=== Task instructions ===
Write out all the data below exactly.
___
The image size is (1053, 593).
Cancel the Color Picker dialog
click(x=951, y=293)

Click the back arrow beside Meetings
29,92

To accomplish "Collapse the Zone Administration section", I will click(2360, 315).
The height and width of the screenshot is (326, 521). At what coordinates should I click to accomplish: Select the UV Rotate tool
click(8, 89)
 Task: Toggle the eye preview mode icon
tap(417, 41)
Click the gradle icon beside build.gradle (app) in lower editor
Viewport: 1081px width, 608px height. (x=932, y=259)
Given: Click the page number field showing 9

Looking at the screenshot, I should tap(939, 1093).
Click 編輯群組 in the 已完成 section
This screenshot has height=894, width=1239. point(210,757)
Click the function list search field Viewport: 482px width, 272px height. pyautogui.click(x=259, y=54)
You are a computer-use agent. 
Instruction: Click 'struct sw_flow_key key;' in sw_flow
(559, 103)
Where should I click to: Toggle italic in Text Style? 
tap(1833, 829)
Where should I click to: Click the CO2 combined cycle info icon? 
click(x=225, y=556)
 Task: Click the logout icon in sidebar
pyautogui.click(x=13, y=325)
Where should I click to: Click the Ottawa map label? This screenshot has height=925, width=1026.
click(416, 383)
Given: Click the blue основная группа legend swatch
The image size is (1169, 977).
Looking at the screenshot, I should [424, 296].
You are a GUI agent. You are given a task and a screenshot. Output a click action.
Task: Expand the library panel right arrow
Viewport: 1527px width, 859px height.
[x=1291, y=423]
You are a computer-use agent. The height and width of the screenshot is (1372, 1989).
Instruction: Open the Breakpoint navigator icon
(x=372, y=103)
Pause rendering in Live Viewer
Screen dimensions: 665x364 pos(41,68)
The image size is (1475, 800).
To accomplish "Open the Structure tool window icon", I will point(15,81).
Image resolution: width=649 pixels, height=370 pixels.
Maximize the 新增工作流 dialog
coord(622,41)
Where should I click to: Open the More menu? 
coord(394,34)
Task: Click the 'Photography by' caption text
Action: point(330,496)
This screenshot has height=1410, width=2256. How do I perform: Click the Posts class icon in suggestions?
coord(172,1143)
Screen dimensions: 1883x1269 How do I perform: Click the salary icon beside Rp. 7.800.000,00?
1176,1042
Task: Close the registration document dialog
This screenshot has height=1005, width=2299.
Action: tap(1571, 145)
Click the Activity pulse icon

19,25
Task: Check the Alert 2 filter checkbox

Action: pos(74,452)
___
=== Output of the task ===
The image size is (1053, 593).
Cancel the Color Picker dialog
click(x=951, y=293)

Click the back arrow beside Meetings
29,92

To accomplish "Collapse the Zone Administration section", I will click(2360, 315).
The height and width of the screenshot is (326, 521). At what coordinates should I click to accomplish: Select the UV Rotate tool
click(8, 89)
 Task: Toggle the eye preview mode icon
tap(417, 41)
Click the gradle icon beside build.gradle (app) in lower editor
Viewport: 1081px width, 608px height. (x=932, y=259)
Given: Click the page number field showing 9

Looking at the screenshot, I should tap(939, 1093).
Click 編輯群組 in the 已完成 section
This screenshot has height=894, width=1239. point(210,757)
Click the function list search field Viewport: 482px width, 272px height. pyautogui.click(x=259, y=54)
You are a computer-use agent. 
Instruction: Click 'struct sw_flow_key key;' in sw_flow
(559, 103)
Where should I click to: Toggle italic in Text Style? 
tap(1833, 829)
Where should I click to: Click the CO2 combined cycle info icon? 
click(x=225, y=556)
 Task: Click the logout icon in sidebar
pyautogui.click(x=13, y=325)
Where should I click to: Click the Ottawa map label? This screenshot has height=925, width=1026.
click(416, 383)
Given: Click the blue основная группа legend swatch
The image size is (1169, 977).
Looking at the screenshot, I should [424, 296].
You are a GUI agent. You are given a task and a screenshot. Output a click action.
Task: Expand the library panel right arrow
Viewport: 1527px width, 859px height.
[x=1291, y=423]
You are a computer-use agent. The height and width of the screenshot is (1372, 1989).
Instruction: Open the Breakpoint navigator icon
(x=372, y=103)
Pause rendering in Live Viewer
Screen dimensions: 665x364 pos(41,68)
The image size is (1475, 800).
To accomplish "Open the Structure tool window icon", I will point(15,81).
Image resolution: width=649 pixels, height=370 pixels.
Maximize the 新增工作流 dialog
coord(622,41)
Where should I click to: Open the More menu? 
coord(394,34)
Task: Click the 'Photography by' caption text
Action: point(330,496)
This screenshot has height=1410, width=2256. How do I perform: Click the Posts class icon in suggestions?
coord(172,1143)
Screen dimensions: 1883x1269 How do I perform: Click the salary icon beside Rp. 7.800.000,00?
1176,1042
Task: Close the registration document dialog
This screenshot has height=1005, width=2299.
Action: tap(1571, 145)
Click the Activity pulse icon

19,25
Task: Check the Alert 2 filter checkbox

Action: pos(74,452)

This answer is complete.